The sole aim of the statement, as of the analogies, is to throw the mind   back, to turn it away from objectifying, and return it to its true centre, which is precisely the ultimate non-objectivity from which objectivity springs.

Concurrently this destruction of the concept of the object as a thing-in-itself, or as an objective reality, operates psychologically to the same end in that, by annihilating the object as such, the subject of that object—the immediate subject which reveals it conceptually—is automatically annihilated also. This is inevitable because phenomenal subject and phenomenal object are inseparable, two aspects of a single functioning, and can never be apart at any moment or in any circumstances.

So that when this understanding is applied to all objects, to all phenomena whatever, subject is thereby always eliminated, and it is the elimination of the subjective illusion that matters rather than that of its objective counterpart. The subjective illusion, based on separate individuality, an ego or will-body, operating by supposed volition, can never be annihilated directly—for that would be by means of itself. This, the negative way, is the only possible means of eliminating the pseudo-subject of pseudo-objects, which is the sole factor obstructing our knowledge of this which alone we are, which prevents our “being” it—though we are it, which prevents our “living” it throughout our phenomenal manifestation.

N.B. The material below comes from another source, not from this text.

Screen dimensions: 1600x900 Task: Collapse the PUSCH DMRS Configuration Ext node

There is every reason to suppose and to believe that the moment this understanding becomes spontaneous (that is, the moment we are able directly and unconsciously, entirely non-volitionally, to perceive in this manner—which is direct perception antecedent to name-and-form, prior to temporal interpretation by the objectivisation-process of “spinning” subject-object) we shall be free of our apparent bondage—for our apparent bondage is just that. This spontaneous direct perception is precisely what the Masters meant when ‘they spoke of the One True Thought, the Thought of the Absolute, or, in the words of the great Shen   Hui (668-760), the successor of Hui Neng: “Silent identification with non-being is the same as that which is described as sudden enlightenment. So also what is described as ‘when a single thought is in accord (with the truth) at once you have the ultimate wisdom of the Buddha.’” (“Wisdom,” here as elsewhere, i.e. Prajna, means “Subjectivity” or Non-objective understanding, as Han Shan told us). This is the “single thought” in question, and that is the reason why the elimination of the objective reality’ of objects is stressed as the essential method of understanding.

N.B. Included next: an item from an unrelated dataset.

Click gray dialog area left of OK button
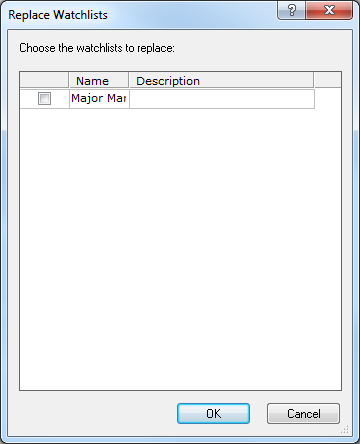point(97,414)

Note: Referring to the enlightenment of the Abbot Ming by Hui Neng the Sixth Patriarch, Fung Yu-lan says: “The force of the Patriarchs question was to eliminate subject and object. When a man as a subject and its object are eliminated then he is one with ‘non-being,’ and is described as having silent identification with non-being; and by that is meant that not merely the man knows there is non-being but that he is actually identified with non-being.” (The Spirit of Chinese Philosophy, trans. E.R. Hughes, Kegan Paul 1947, p. 166. Also his History of Chinese Philosophy, trans. Derk Bodde, Princeton University Press 1952, Vol. II, p. 397. The former, a slight volume, is perhaps more readily accessible.)